Each week I send out a weekly e-mail of my thoughts to folks in my church.  I include in it what I found worth reading in the past week.  Here's this week's recommended reading:
  • I have read a lot of platitudes about Pete Seeger since his death, and that's too bad, because Seeger wanted action and he wanted people to organize to build a better world.  He did not want platitudes.  Here's a piece that gets it right about what the legacy of Seeger should really be; it's called "Pete Seeger was No Saint.".
  • You have to be proud of Mizzou this week (even if you're a Jayhawk) because of the way MU students formed a human wall to block Westboro Baptist Church from protesting Michael Sam.   
  • Have you ever sponsored an impoverished child in a developing country through Compassion International or another similar agency?  If so, did you ever wonder if your money really made a difference in that child's life?  Here's a thoughtful article by a reporter who went to meet the boy in Haiti he had been sponsoring for 13 years.
  • Bill Tammeus had a great piece this week regarding the gatherings of African American youth on the Plaza.  He asks what congregations in KC are doing to offer young people--especially low-income young people--alternative activities?  He mentions The SWECC Coalition, a group of congregations working with students at the Southwest Early College Campus (formerly Southwest High School).  We are one of the churches in the coalition thanks in large part to the faithful work of Jan Parks.
  • I hate to admit it, but I actually liked one of David Brooks' columns this week.
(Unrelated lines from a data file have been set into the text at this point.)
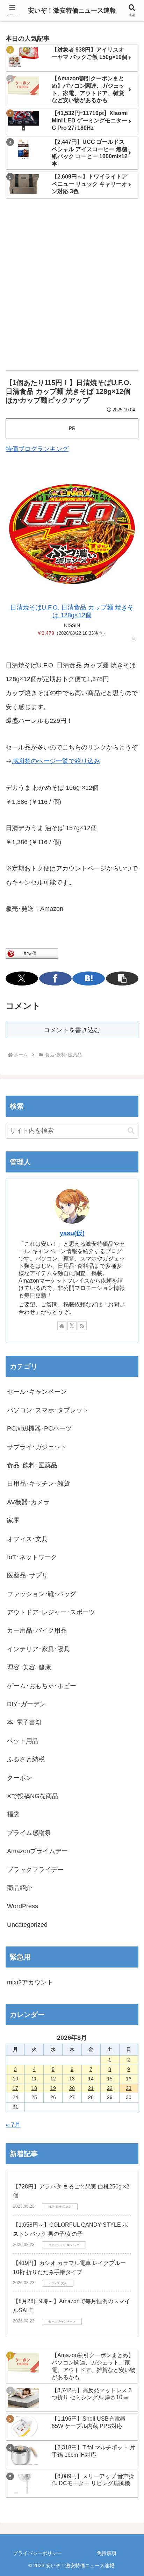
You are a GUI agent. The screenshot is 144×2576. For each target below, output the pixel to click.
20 (72, 2088)
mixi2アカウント (30, 1982)
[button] (122, 978)
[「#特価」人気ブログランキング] (32, 953)
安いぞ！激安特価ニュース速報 (72, 10)
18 (34, 2088)
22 (110, 2088)
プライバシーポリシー (37, 2553)
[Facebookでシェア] (55, 978)
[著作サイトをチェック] (61, 1325)
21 (91, 2088)
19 (53, 2088)
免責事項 (106, 2553)
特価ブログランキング (37, 448)
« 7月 (13, 2124)
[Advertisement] (72, 285)
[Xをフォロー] (72, 1325)
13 (72, 2078)
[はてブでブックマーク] (88, 978)
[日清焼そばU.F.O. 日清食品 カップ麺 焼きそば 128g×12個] (72, 534)
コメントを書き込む (72, 1030)
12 (53, 2078)
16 (128, 2078)
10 (15, 2078)
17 (15, 2088)
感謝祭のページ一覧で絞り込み (56, 761)
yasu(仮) (72, 1233)
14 (91, 2078)
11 (34, 2078)
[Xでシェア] (22, 978)
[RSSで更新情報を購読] (82, 1325)
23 (128, 2088)
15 (110, 2078)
In it, he uses Jesus' parable of the Prodigal Son to address how middle and upper class Americans should respond to low-income people who have made bad choices.  He seems blind to how his analogy breaks down (most low-income people are not born into wealth like the prodigal of the story nor are they necessarily poor due to their own choices), but I always like it when conservative thinkers are open to compassion.    
  • J.E.Dunn Construction this week filed a friend-of-the-court brief to support Hobby Lobby's lawsuit against the Affordable Care Act's requirement that companies provide insurance that covers contraception.  The Dunn family is Roman Catholic and claims it is against their religion to offer insurance that provides contraception.  However, as this KC Star editorial points out, the Dunn family has no problem taking federal dollars to build a plant which makes nuclear weapons parts, despite the strong moral teaching of the Roman Catholic Church opposing nuclear weapons.